攻撃はポルトガル語のフィッシングメッセージから始まる。受信者に一度だけ閲覧するよう促し、文書のはずがZIPアーカイブを開かせる流れだ。中にはVBSやHTAのスクリプトが仕込まれており、PowerShellを起動して追加の不正モジュールを引き下ろす。仕掛けは単純明快で、日常のチャットに紛れ込みやすいのが厄介だ。

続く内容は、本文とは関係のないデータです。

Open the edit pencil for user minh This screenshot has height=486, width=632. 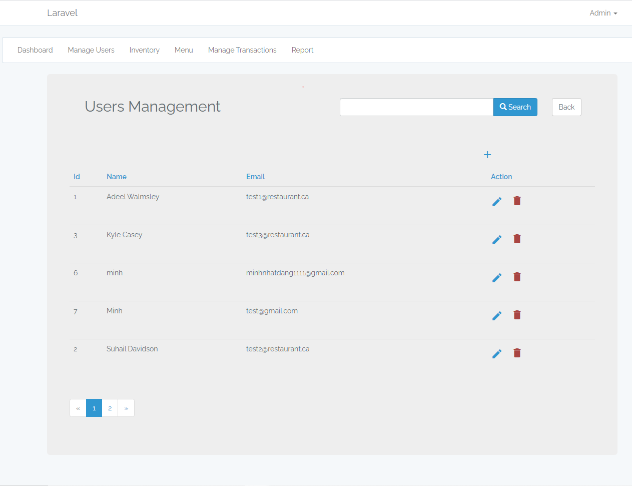tap(496, 277)
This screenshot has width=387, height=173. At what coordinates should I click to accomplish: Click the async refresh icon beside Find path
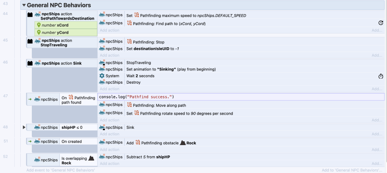tap(381, 23)
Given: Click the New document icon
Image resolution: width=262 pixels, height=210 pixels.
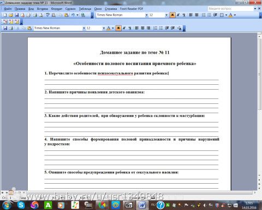Looking at the screenshot, I should 5,15.
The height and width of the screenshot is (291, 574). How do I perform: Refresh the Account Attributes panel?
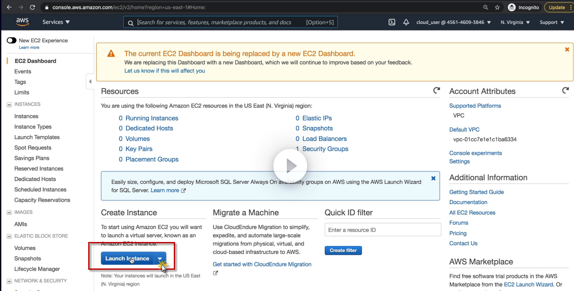pos(566,90)
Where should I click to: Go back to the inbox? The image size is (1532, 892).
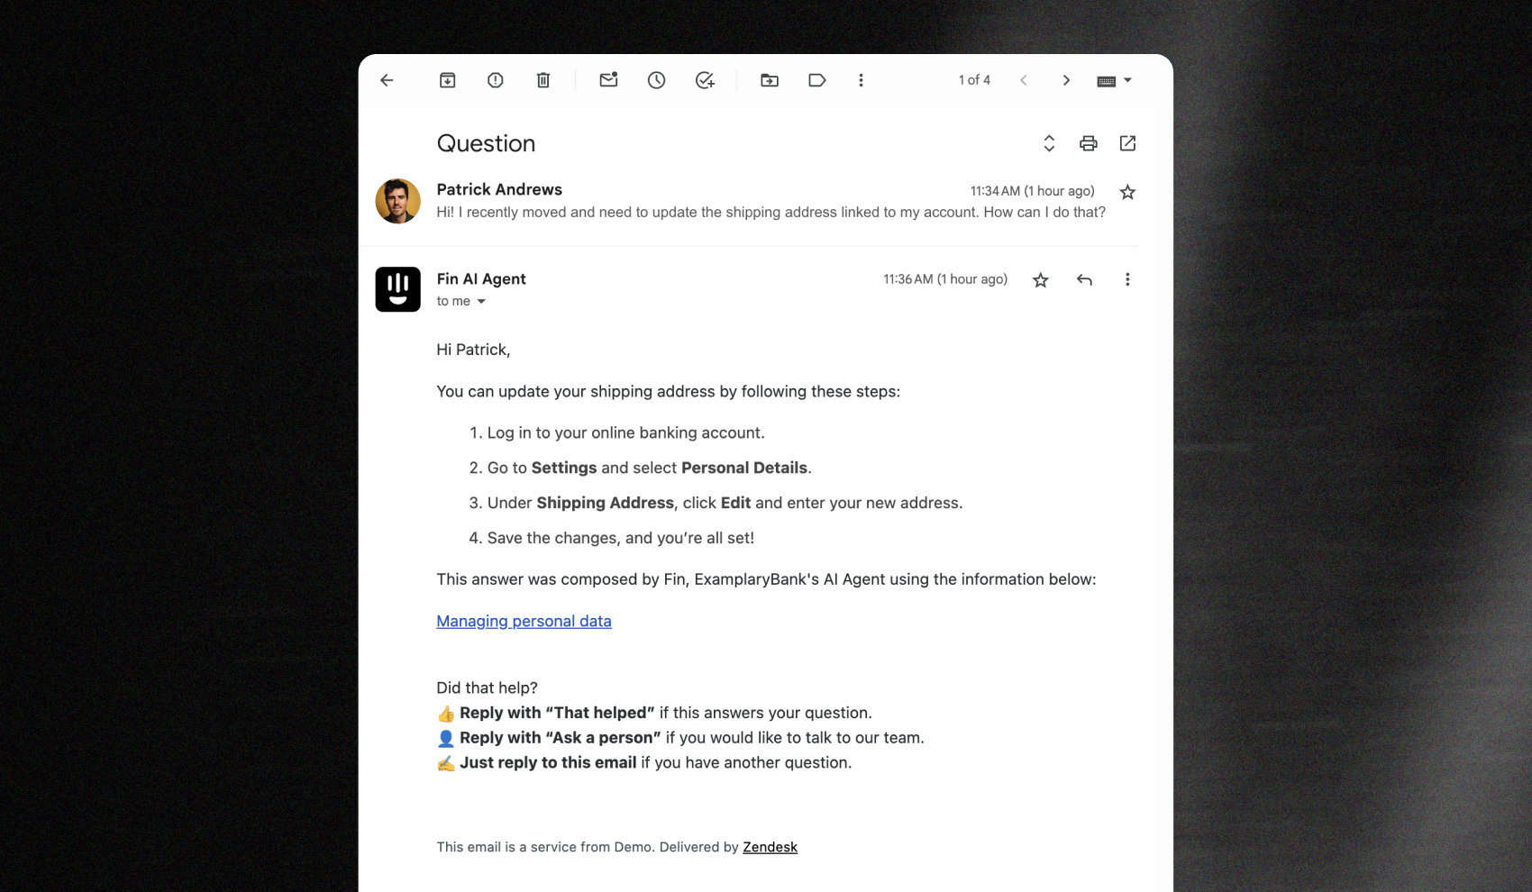click(x=387, y=80)
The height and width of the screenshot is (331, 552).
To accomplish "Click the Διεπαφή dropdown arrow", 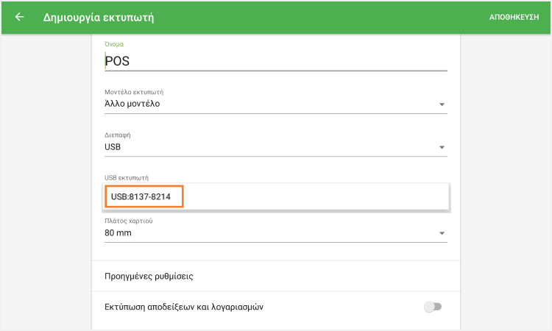I will click(442, 148).
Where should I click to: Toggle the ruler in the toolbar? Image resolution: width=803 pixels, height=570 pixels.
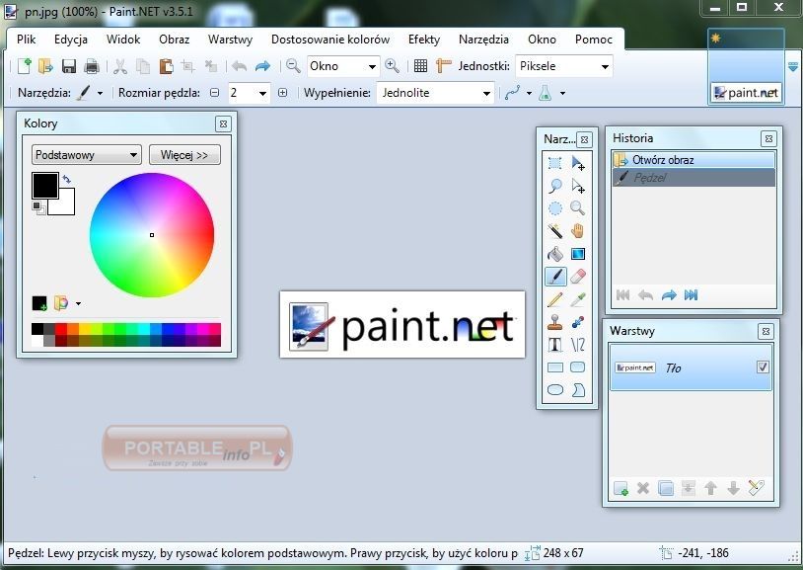(443, 66)
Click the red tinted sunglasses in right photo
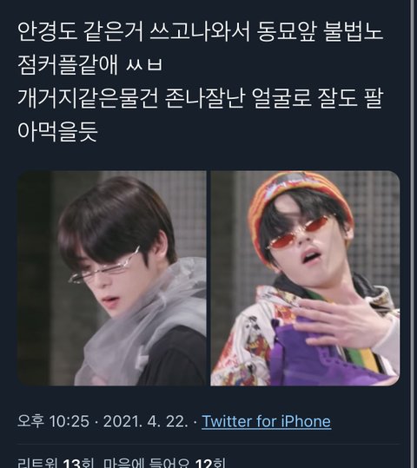 (299, 236)
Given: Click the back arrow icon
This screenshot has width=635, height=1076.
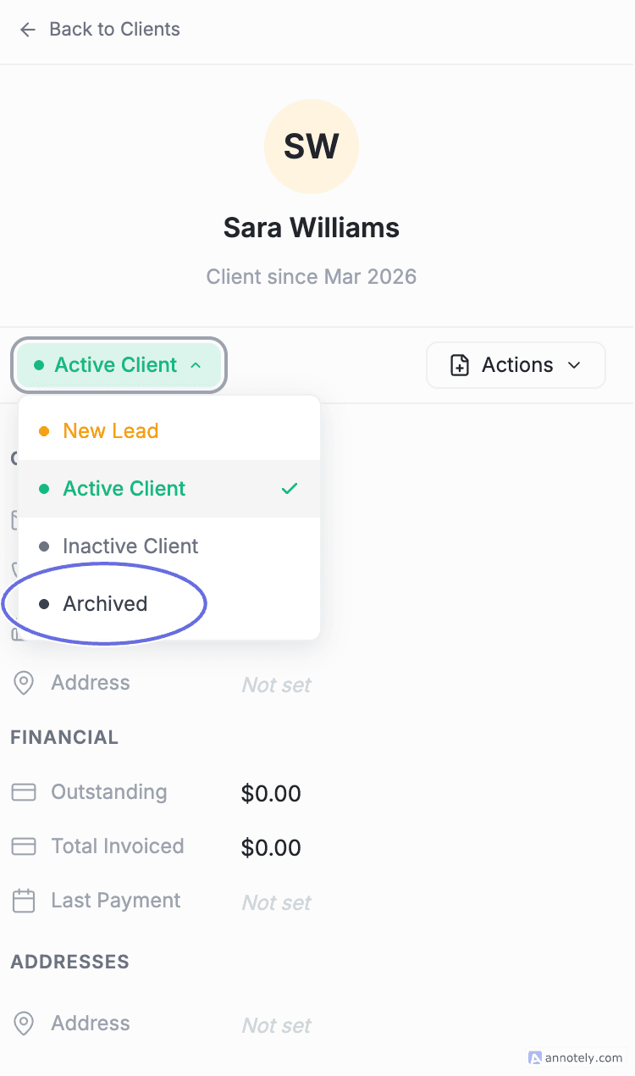Looking at the screenshot, I should 27,29.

9月下旬には、これらのモジュールがIMAP経由でオペレーター側のサーバーと通信し、特別に用意されたメールボックスから第2段階のペイロードを取り出していた。ところが10月初旬には構図が変わり、ダウンロードはHTTPでvaregjopeaks[.]comドメインから行われるようになる。以後はPowerShellとPythonのスクリプトが主導し、Selenium WebDriverとWPPConnectを使ってWhatsApp Webのセッションを自動で傍受。これによってトークンの窃取や連絡先リストのコピーが可能になり、感染したZIPを次の相手へ自動的に送り付けていく。結果として、侵害されたアカウントが意図せぬ拡声器にされてしまう。
10月下旬には、攻撃はさらに一段深まり、Astaroth(Guildma)と呼ばれるバンキング型トロイの木馬を運ぶMSIインストーラーが投入された。インストール後は補助ファイルを作成し、スタートアップに自身を登録、平凡な.logファイルに見せかけた悪意あるAutoItスクリプトを起動する。ソフォスによれば、検知の多くはブラジルで、戦術の切り替えは目まぐるしい。急旋回を繰り返すキャンペーンの性格が、そのペースに表れている。